Tuesday, May 17, 2016


“The three great essentials to achieve anything worthwhile are, first, hard work; second, stick-to-itiveness; third, common sense.”

                                                                                     Thomas Edison 

The word "grit" is trending these days.  It describes a quality Americans have admired for hundreds of years.

President Obama either revived the term or ratified its revival in his 2013 State of the Union address:

"Tonight, thanks to the grit and determination of the American 
people, there is much progress to report."

Since then, educators have been talking about how essential it is to cultivate grit in elementary school students.

Newspaper columnists extol grit as the quality that distinguishes successful people from unsuccessful ones, usually without bothering to define success.

Then, of course, there was a TED talk about grit.

This month came the release of a much-anticipated book titled, "GRIT: The Power of Passion and Perseverance," by psychologist Angela Duckworth.  And yes, it does have the imprimatur of Malcolm Gladwell.

I recently posted on theidiosyncratist.tumblr.com an article about the development of NFL quarterbacks; an essential ingredient, after talent, seems to be two generations of familial grit.

There is much to admire in people who have developed habits of rigor and perseverance -- sometimes to the point of stubbornness -- that allow them to keep going through difficult moments or years and in the face of opposition.

The Passion Thing

My only quibble here is the association of "passion" with grit.  To me, passion is a personal obsession.  It can involve lust, an absorbing hobby, a career, a field of research.

Grit, on the other hand, is a personality characteristic that is developed and observed even in the mundane matters of life.  Grit can come in handy if you have an abusive boss at work or if you volunteer to do menial tasks for a worthy charity, but passion not so much.

Think of career military members who rise in the ranks.  Such success certainly requires grit, but I bet soldiers and officers would be more likely to speak of duty or commitment to their units than passion.

I'll digress and go a little further here: I think we're generally sloppy with the P-word.

A supermarket in my town promotes itself as "Passionate about food," a phrase that always makes me want to chuckle.  From the mission statement:

It’s very simple, but it inspires everything we do. From the rarest foods to 
the freshest produce, we constantly look for the finest items—specially chosen 
for our customers. Every trip to ___ is a chance for you to experience 
the sights, sounds and aromas of something special.

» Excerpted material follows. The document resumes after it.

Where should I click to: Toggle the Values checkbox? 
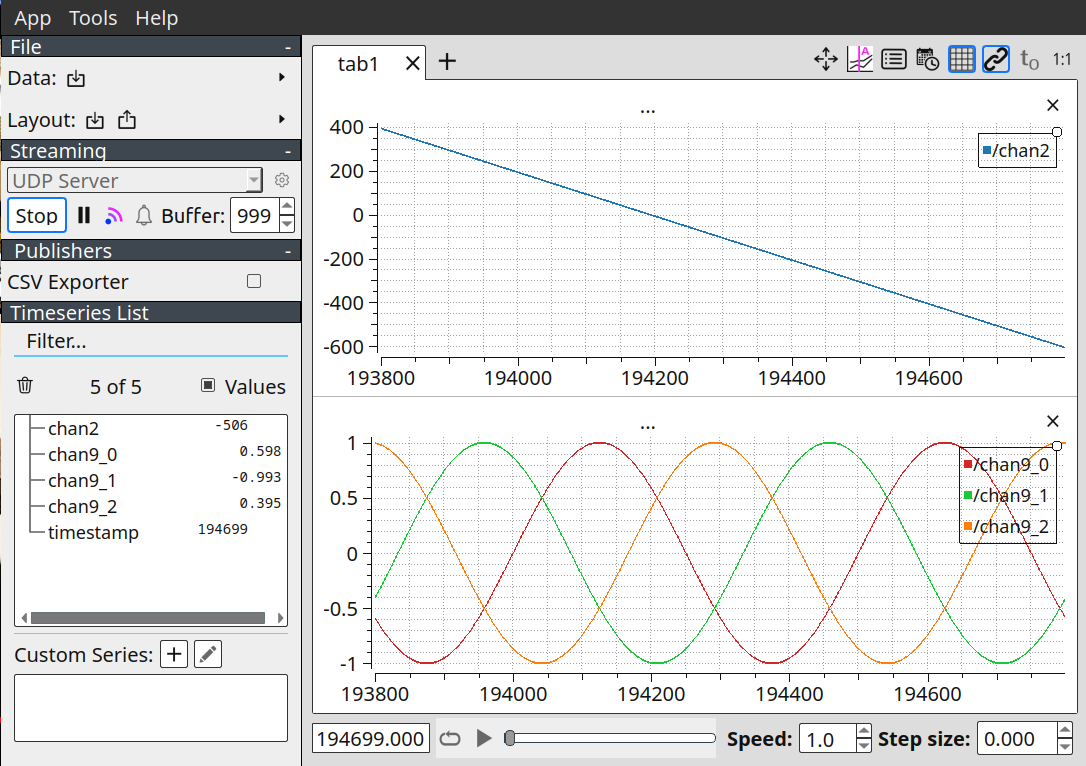(208, 385)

Can a company be passionate?  The store is perfectly fine, but mostly it is a place that charges an extra couple bucks for a carton of milk.  "Passionate about profits" may be the more apt phrase.  

Back to Grit 

The word "grit" has been with us for centuries.  It is used to describe everything from road gravel to the speck of sand in an oyster that develops over many years into a pearl.

The quality of grit may be the most ingrained trait in the idealized American character.  Its elements of personal responsibility, initiative and honor have been with us since the Pilgrims.

I don't know when we started using the word "grit" to describe those qualities, but I did find it in a 1907 article from a publication for millers, people who ground whole grains into edible flour.  It may be that millers of the day developed a respect for grit, the adversary they had to demolish to produce a salable product. 

Here, from the article:  

     It certainly requires grit even to make a start to become a miller, and the further one goes 
     on the milling road the more grit is required. It requires real grit for a young man to go into 
     a dusty mill to work twelve hours a day at oiling, dusting, sweeping, packing, sewing and 
     the multitude of other duties that fall to the lot of the miller's apprentice.  But if he went 
     there for the purpose of learning the trade, he will have to dig up all the grit in his nature, 
     and dig it up many times over, to enable him to rough it out, for the trade is not learned in 
     a few days, weeks, months, or even years, and a fellow must have grit if he ever expects to 
     be a miller.  That is the way we all learned and that is the way we must all learn. . . .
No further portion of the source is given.